GIVEN ENTRIES →
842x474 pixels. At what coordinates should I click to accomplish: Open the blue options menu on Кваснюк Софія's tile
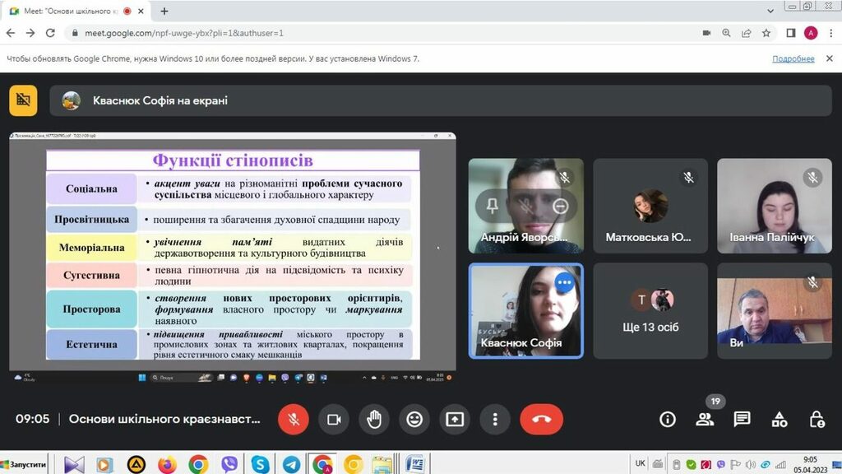(x=564, y=282)
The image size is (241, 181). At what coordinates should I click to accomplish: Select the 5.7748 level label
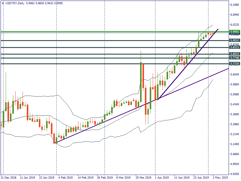234,58
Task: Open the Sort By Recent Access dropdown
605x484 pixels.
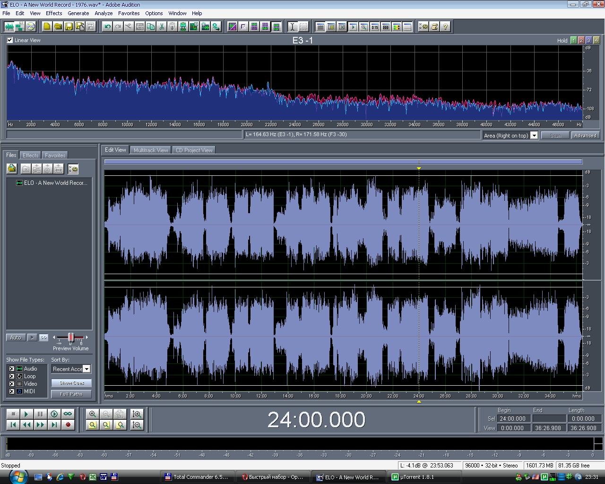Action: [86, 369]
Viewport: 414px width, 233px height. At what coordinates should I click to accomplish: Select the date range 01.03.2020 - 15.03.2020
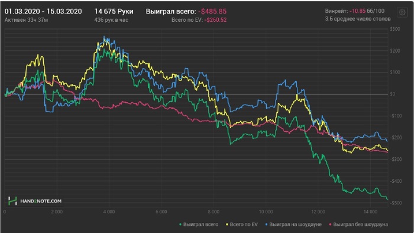tap(43, 11)
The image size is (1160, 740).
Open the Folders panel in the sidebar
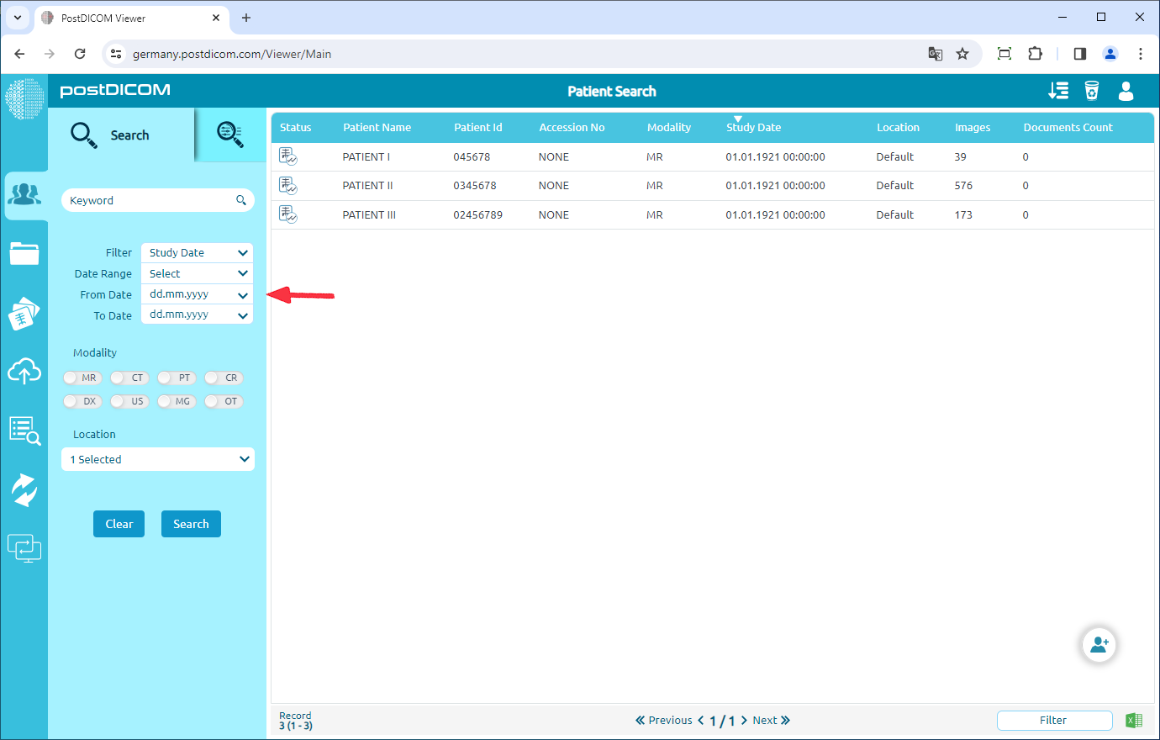(x=25, y=253)
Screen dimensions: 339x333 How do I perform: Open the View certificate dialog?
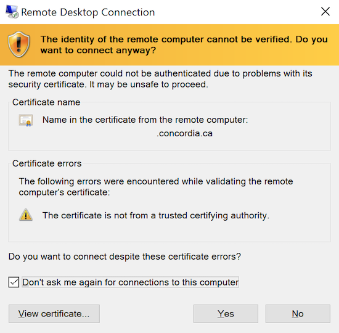tap(54, 314)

SHORT PROBLEM → Convert the lines above into a JSON list of strings, one string per line, skipping blank lines and leaving out the pictures.

EXERCISE RESPONSE →
[
  "842x474 pixels. At what coordinates should I click to accomplish: Open the blue options menu on Кваснюк Софія's tile",
  "(x=564, y=282)",
  "The image size is (241, 181). At what coordinates should I click to accomplish: Select the 5.7748 level label",
  "234,58",
  "Task: Open the Sort By Recent Access dropdown",
  "605x484 pixels.",
  "Action: [86, 369]",
  "Viewport: 414px width, 233px height. At what coordinates should I click to accomplish: Select the date range 01.03.2020 - 15.03.2020",
  "tap(43, 11)",
  "The image size is (1160, 740).",
  "Open the Folders panel in the sidebar",
  "(x=25, y=253)",
  "Screen dimensions: 339x333 How do I perform: Open the View certificate dialog?",
  "tap(54, 314)"
]